DCGAN和cDCGAN在mnist上实战

最新推荐文章于 2024-08-19 23:45:42 发布

ZouCharming

最新推荐文章于 2024-08-19 23:45:42 发布

阅读量5.7k

点赞数 1

分类专栏： GAN

本文链接：https://blog.csdn.net/zoucharming/article/details/82319721

版权

GAN 专栏收录该内容

2 篇文章 0 订阅

订阅专栏

这个博客主要是总结下模型的搭建细节，完成这两模型花了三四天吧，DCGAN的参数一直调不好。

先简单说说DCGAN的原理吧，主要原理还是GAN，一个生成网络和一个判别网络。

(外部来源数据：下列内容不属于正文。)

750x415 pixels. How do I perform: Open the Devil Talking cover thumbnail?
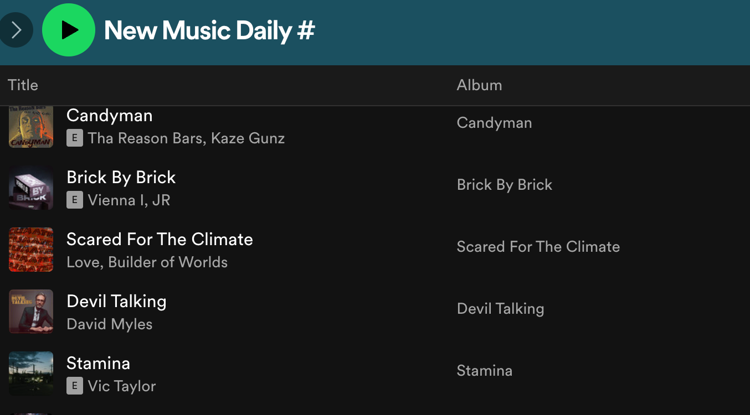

和基础的GAN相比，区别就在于DCGAN无论是生成网络还是判别网络都采用了卷积。

一开始，生成网络和判别网络都采用较深的卷积（都用了10层吧），什么LeakyRelu都用上了，效果一直很差，后来感觉，可能mnist数据图片小，内容比较简单，GAN又难拟合，我就简单的弄了2,3层，把激活函数直接采用tanh，而且Batch_normal改成了Dropout（区别挺大的，不知道为何），效果得到了改善

生成网络：

def G_Net(input, reuse=False, Training=True):
    with tf.variable_scope('G_Net', reuse=reuse):
        with tf.variable_scope('dense'):
            net = tf.layers.dense(input, 8*8*256, activation=tf.nn.tanh)
            # net = tf.layers.batch_normalization(net, training=Training)
            net = tf.nn.dropout(net, 0.5)
            net = tf.reshape(net, shape=(-1, 8, 8, 256))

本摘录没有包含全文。